Lorsqu’ils furent tous endormis, je sortis de l’auberge, dans un état second. Je me retrouvai au bord des falaises, à fixer les ténèbres. J’entendais les vagues, en contrebas. Ce ressac violent m’apparut comme une lamentation amère. Je voyais de la cruauté en tout – comme si les arbres, le vent, les rochers sur lesquels je me tenais, s’alliaient avec ma vieille ennemie, Hatsumomo. Le hululement du vent, les feuilles qui bruissaient, semblaient se moquer de moi. Mon destin avait-il pris un tour irrémédiable ? Je sortis le mouchoir du président de ma manche. Je tendis le bras au-dessus du vide. J’allais lâcher le mouchoir dans les ténèbres, quand je pensai aux tablettes mortuaires que m’avait envoyées M. Tanaka, il y avait des années de ça. Il faut toujours garder un souvenir de nos chers disparus. Les tablettes mortuaires, à l’okiya, étaient tout ce qui restait de mon enfance. Le mouchoir du président serait tout ce qui resterait de ma vie de femme.
*
* *
De retour à Kyoto, je surnageai quelques jours, prise dans un tourbillon d’activités. Je me maquillais, je m’habillais, je passais mes soirées dans les maisons de thé, comme avant. Rien de tel que le travail pour surmonter une déception, m’avait dit Mameha. Hélas, le travail n’améliorait en rien mon état. Chaque fois que je me trouvais à l’Ichiriki, je pensais à Nobu : il allait me convoquer d’un jour à l’autre, m’annoncer qu’il allait devenir mon danna. Cela dit, il avait été très occupé, ces derniers mois. Je ne pensais pas avoir de ses nouvelles avant une semaine ou deux. Hélas, le mercredi matin, trois jours après notre retour d’Amani, j’appris qu’Iwamura Electric avait appelé l’Ichiriki et requis ma présence le soir même.

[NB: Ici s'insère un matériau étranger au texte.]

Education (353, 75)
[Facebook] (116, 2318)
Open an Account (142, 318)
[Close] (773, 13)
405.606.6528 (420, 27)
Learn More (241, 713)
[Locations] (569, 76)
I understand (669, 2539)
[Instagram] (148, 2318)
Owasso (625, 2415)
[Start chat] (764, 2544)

Je m’habillai le plus tard possible, en début de soirée. Je revêtis un kimono en gaze de soie jaune, une combinaison verte et un obi bleu marine, veiné de fils dorés. Jolie, déclara Tatie. Abattue, pensai-je. Il m’arrivait de quitter l’okiya, peu satisfaite de mon apparence. Mais, généralement, un rien me réconfortait. Telle combinaison kaki faisait ressortir le bleu de mes yeux – plutôt que le gris. Ce soir-là mon visage me parut spectral – bien que j’eusse utilisé du maquillage occidental, comme souvent. Même mon chignon me sembla bancal. Je priai M. Bekku de renouer mon obi plus serré, pour rehausser l’ensemble.
Mon premier engagement pour la soirée était un banquet donné par un colonel américain en l’honneur du nouveau gouverneur de la préfecture de Kyoto. Ce banquet avait lieu dans l’ancienne propriété de la famille Sumitomo, devenue le quartier général de la septième division de l’armée américaine. Je passai la grille et, stupéfaite, je notai de nombreux changements : les vieilles dalles du jardin peintes en blanc ; des panonceaux en anglais – je ne lisais pas l’anglais – cloués aux arbres. Quand la fête fut finie, je me rendis à l’Ichiriki. Une servante me conduisit dans ce salon où Nobu m’attendait, le jour où Gion avait fermé. Ce soir-là, il m’avait annoncé qu’il me sauvait des horreurs de la guerre. Sans doute était-ce naturel que nous nous retrouvions en ce lieu pour célébrer le fait qu’il devenait mon danna – même si je ne voyais pas là matière à célébration. Je choisis une place à table qui permît à Nobu de me servir du saké avec son bras droit. Car il me servirait une tasse de saké après m’avoir annoncé qu’il devenait mon danna. Ce serait une belle soirée pour lui. J’allais m’efforcer de ne pas la gâcher.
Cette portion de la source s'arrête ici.